Parlons un peu de votre carrière. Quels sont les thèmes de prédilection qu’aborde Abderraouf ?

Tous les sujets à caractère social : le mariage, le divorce ; nous critiquons l’avarice, le mensonge ; nous évoquons les vicissitudes de la vie dure du prolétariat, les conflits entre les gens … Tout en évitant bien sûr d’aborder tout ce qui touche à l’honneur  de nos concitoyens et à la pudeur  publique.  Bref, faire rire, tourner en dérision notre quotidien en blaguant, sans pour autant blesser qui que se soit. C’est notre credo depuis notre  lancement dans cet art.

Si on vous demande de  faire une comparaison entre l’époque de Abderraouf et actuellement, que direz-vous ?  

A notre époque, le champ de la comédie et de l’humour pâtissait d’un vide. Peu de troupes s’activaient dans ce genre artistique. Mais avant nous, il y avait feu Kadmiri qui a excellé dans le divertissement et le rire.
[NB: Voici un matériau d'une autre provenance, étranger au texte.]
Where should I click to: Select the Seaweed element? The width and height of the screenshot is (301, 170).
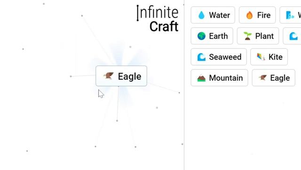(x=219, y=57)
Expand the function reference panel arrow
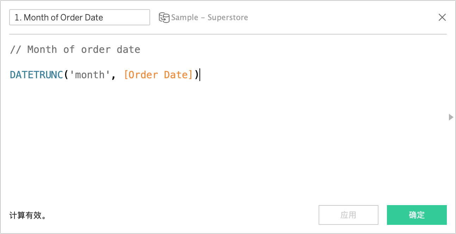 [451, 117]
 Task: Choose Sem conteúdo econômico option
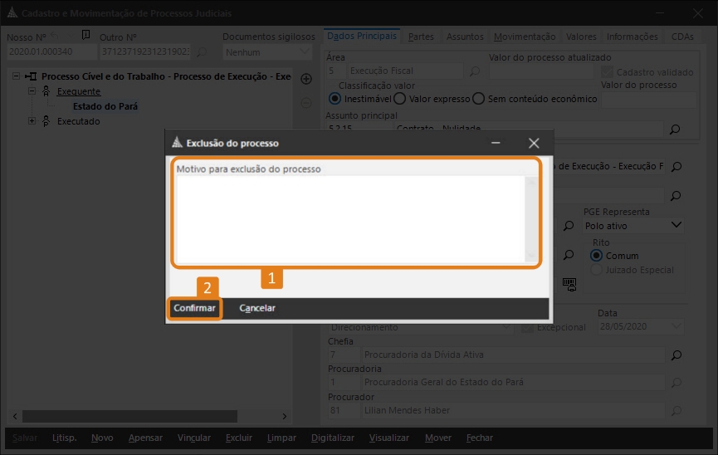coord(478,99)
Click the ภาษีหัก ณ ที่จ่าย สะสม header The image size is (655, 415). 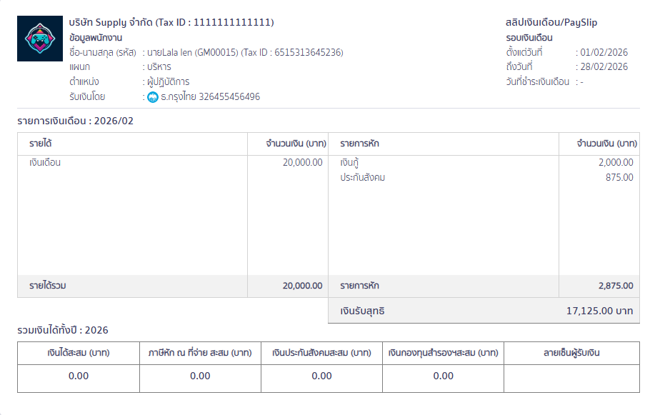coord(200,353)
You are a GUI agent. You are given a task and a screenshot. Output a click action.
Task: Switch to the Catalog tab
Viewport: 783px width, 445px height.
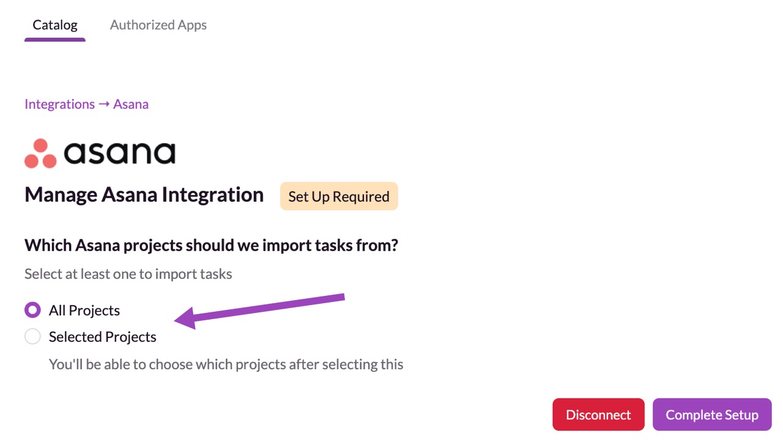pos(55,25)
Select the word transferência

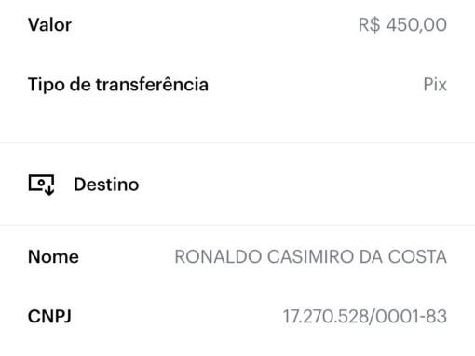pos(152,85)
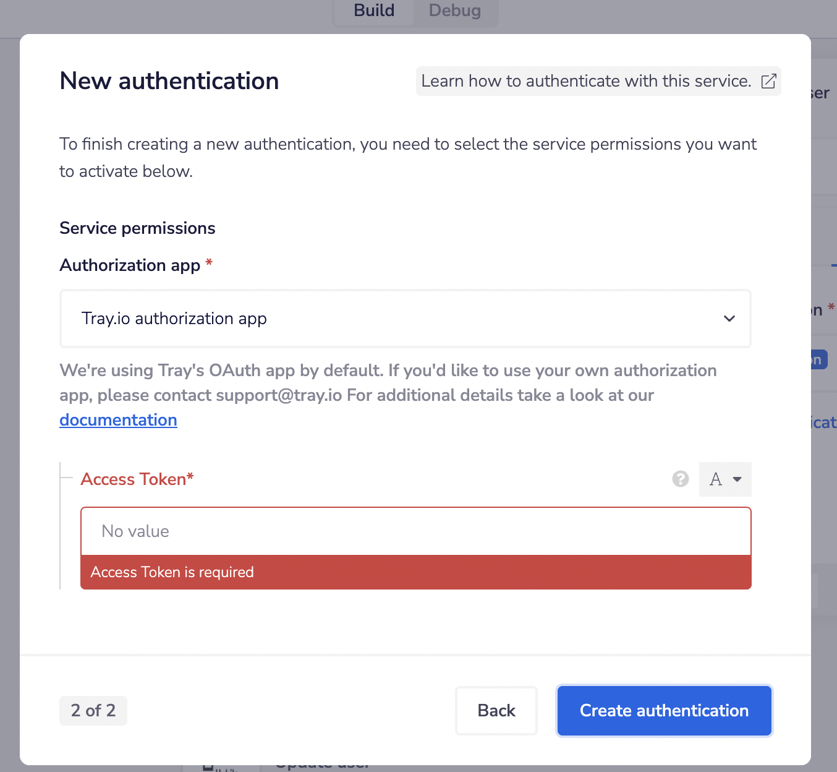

Je le considère comme mon école où j’ai appris à sonder les rouages de cet art. Aujourd’hui, on assiste à une prolifération d’acteurs et de troupes humoristiques. Il y en a qui ont bouleversé cet art en imposant de nouvelles approches tels que Bziz, Baz, Naciri, El Fad…, au moment où d’autres ont préféré aller dans le même sillage que nous.

Abderraouf et sa troupe ont-ils changé entre-temps?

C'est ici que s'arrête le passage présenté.